When a line of the entries below contains "agent", it counts once; state how many such lines there are and nothing else.

*** Opening of Data in this exercise ***

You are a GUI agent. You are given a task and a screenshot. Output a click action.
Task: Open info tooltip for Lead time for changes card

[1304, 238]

*** Close of Data in this exercise ***
*** Opening of Data in this exercise ***

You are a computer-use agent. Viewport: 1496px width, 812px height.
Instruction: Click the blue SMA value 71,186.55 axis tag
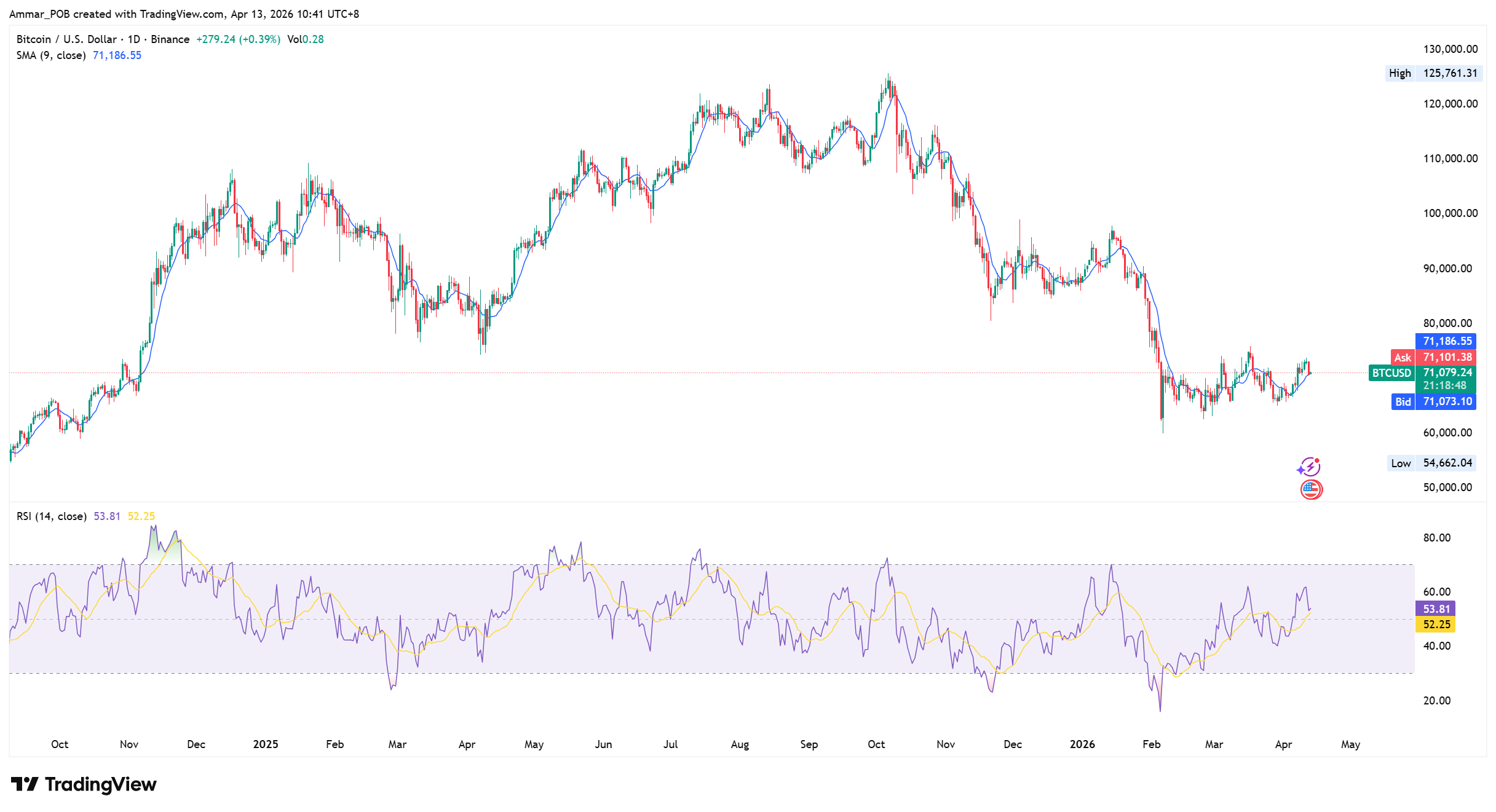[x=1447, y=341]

*** Close of Data in this exercise ***

Exercise response: 2